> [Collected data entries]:
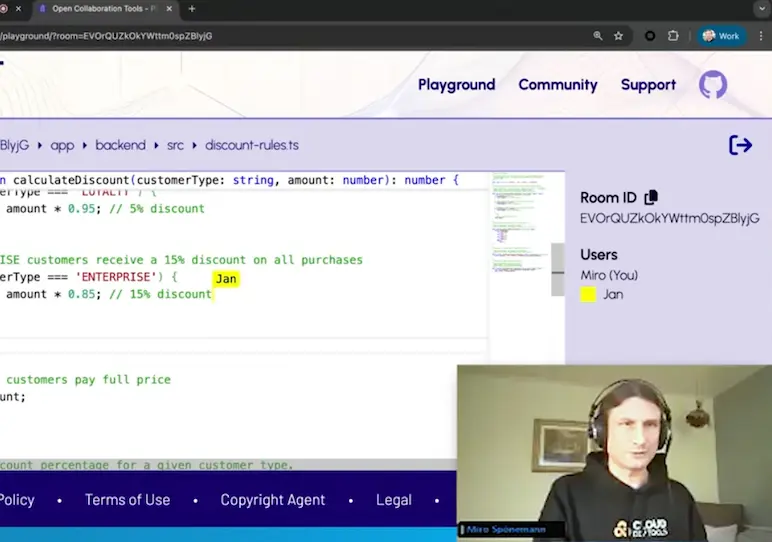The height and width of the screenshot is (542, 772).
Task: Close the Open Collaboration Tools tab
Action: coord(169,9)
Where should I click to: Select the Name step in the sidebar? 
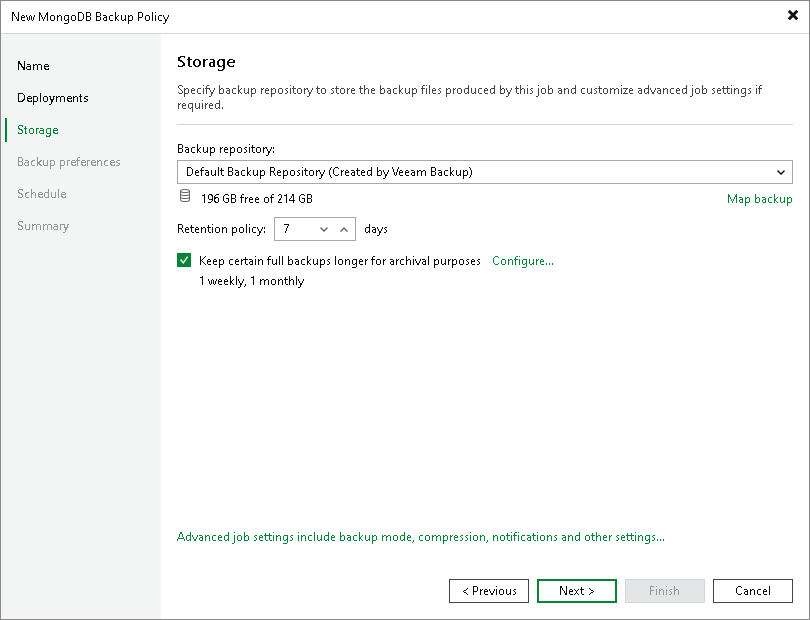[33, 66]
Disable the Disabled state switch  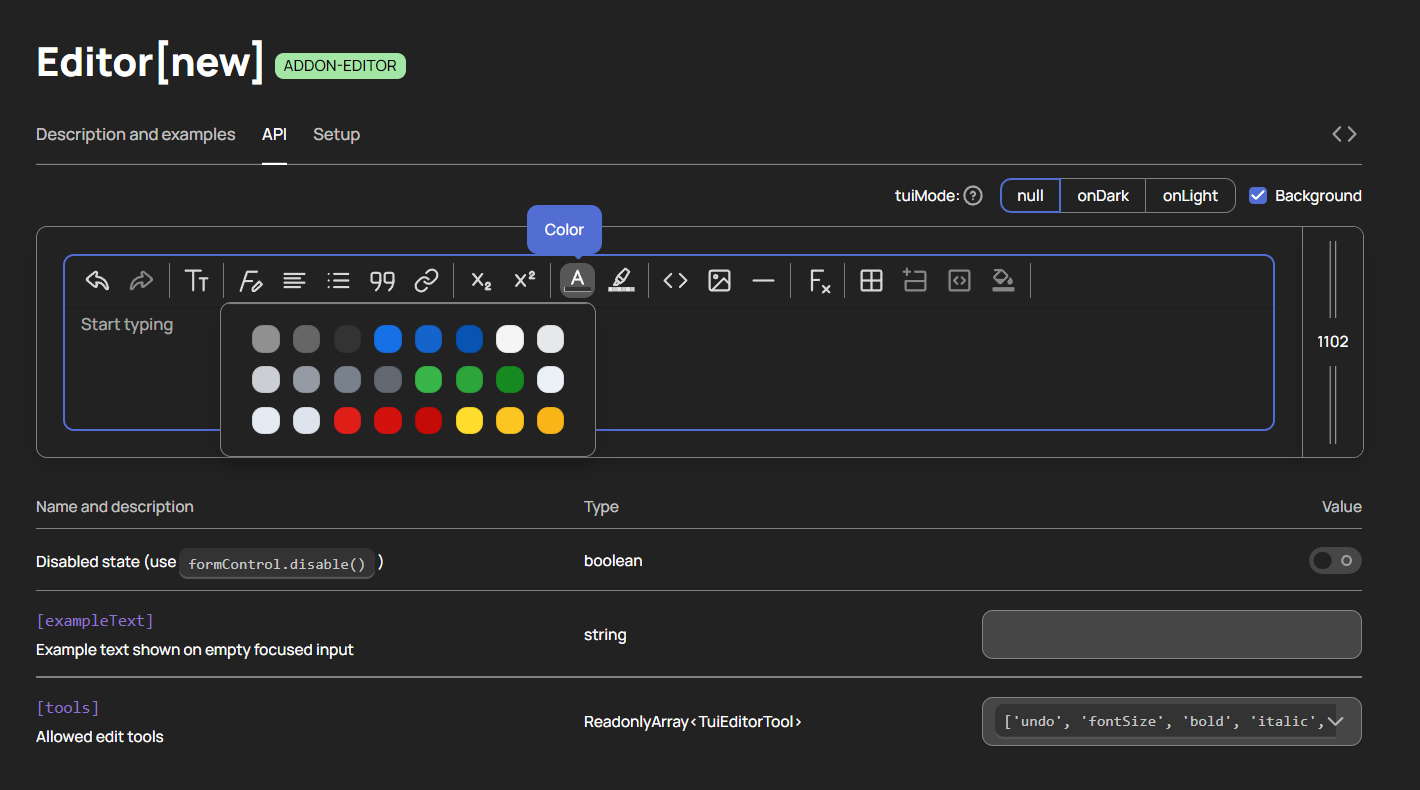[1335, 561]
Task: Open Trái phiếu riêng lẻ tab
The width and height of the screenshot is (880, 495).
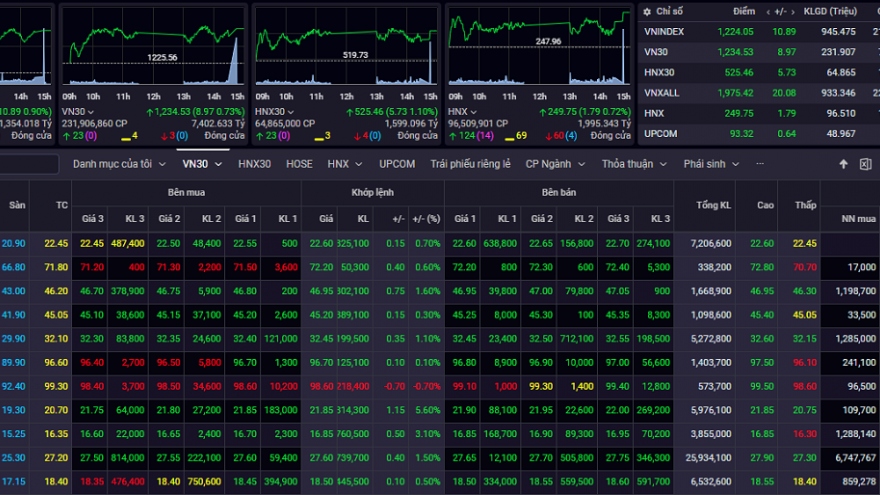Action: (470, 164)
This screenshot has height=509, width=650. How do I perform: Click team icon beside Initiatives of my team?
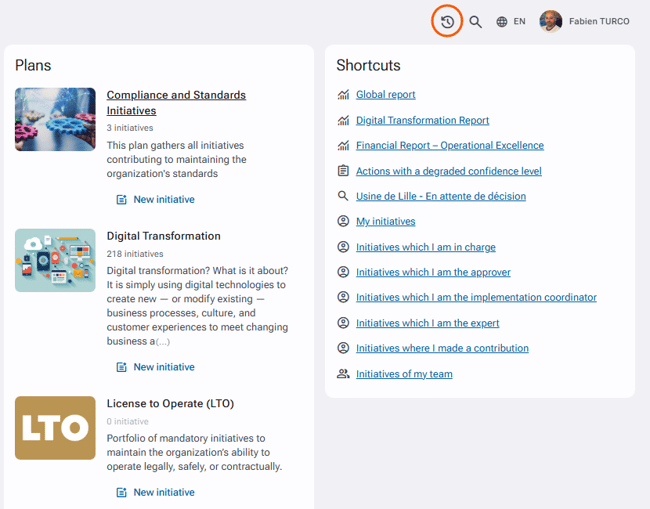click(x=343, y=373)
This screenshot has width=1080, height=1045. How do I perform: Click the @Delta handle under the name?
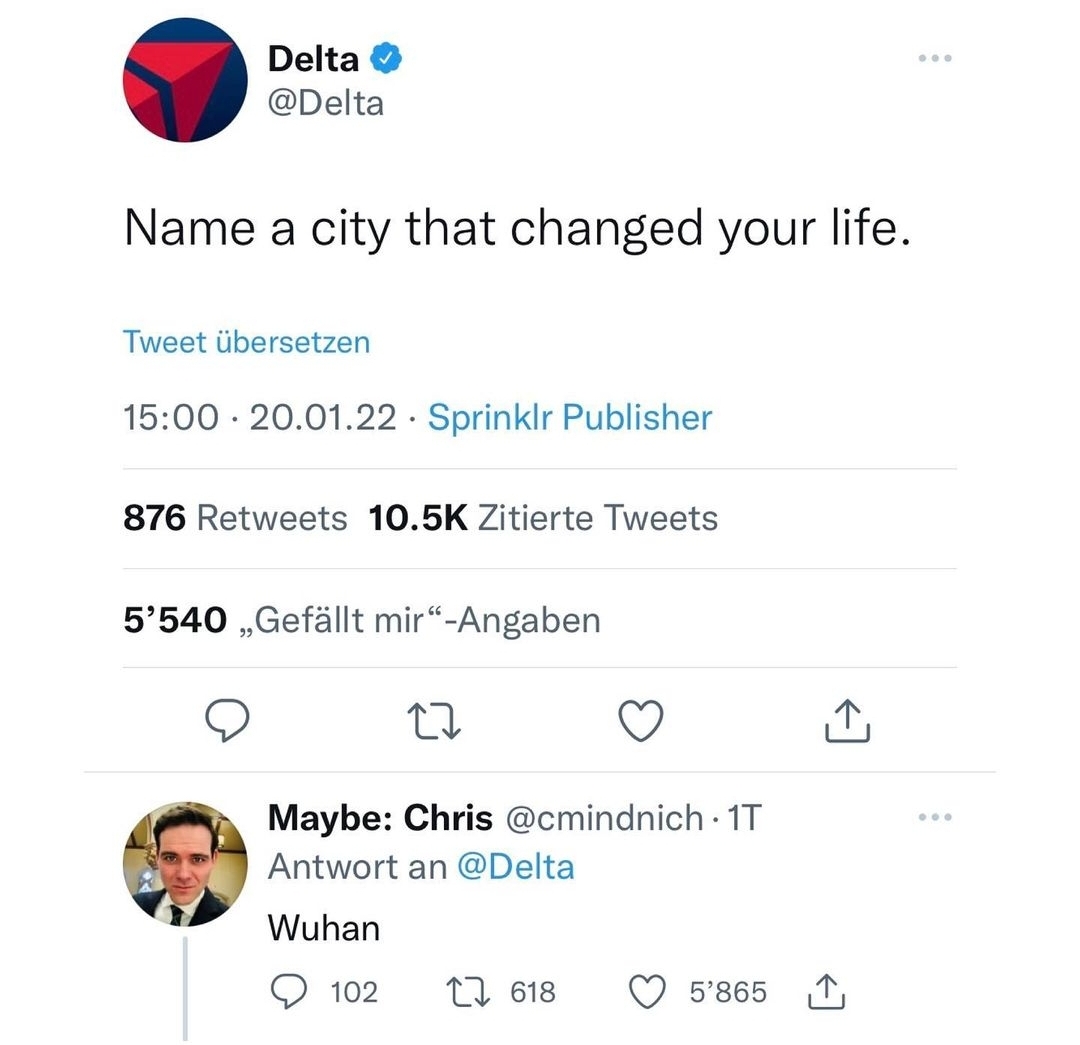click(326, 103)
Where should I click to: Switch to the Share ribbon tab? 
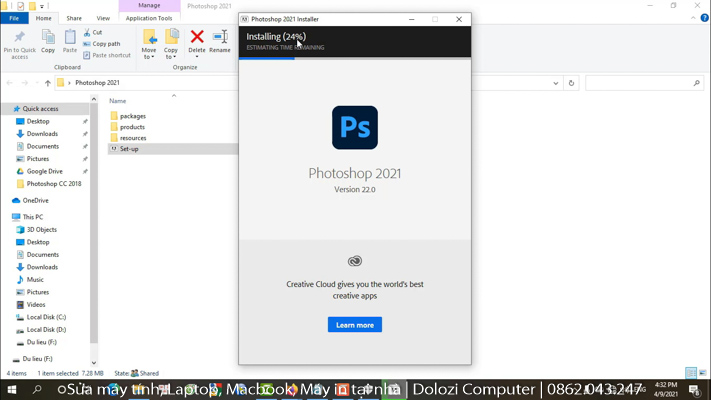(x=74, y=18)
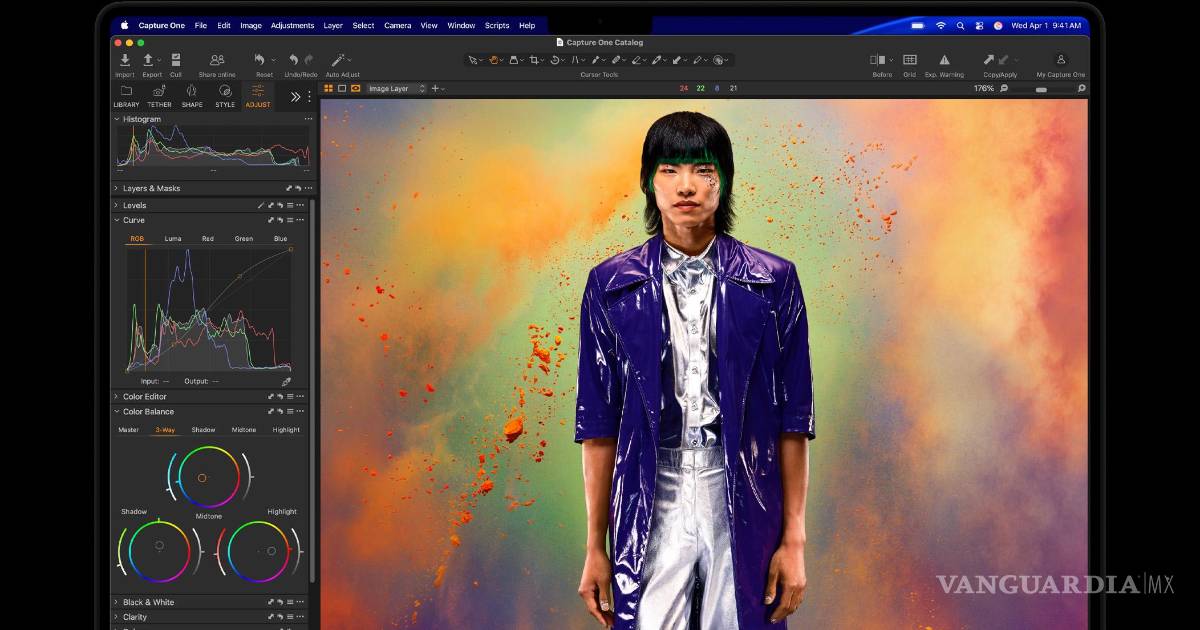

> [Instructions to follow]: Pictures are to be left out when the lines from the one containing "Where should I click to: Switch" through the end of the records above are repeated exactly; no other line is wanted.

> [Exercise result]:
Where should I click to: Switch to the Share ribbon tab? 
(x=74, y=18)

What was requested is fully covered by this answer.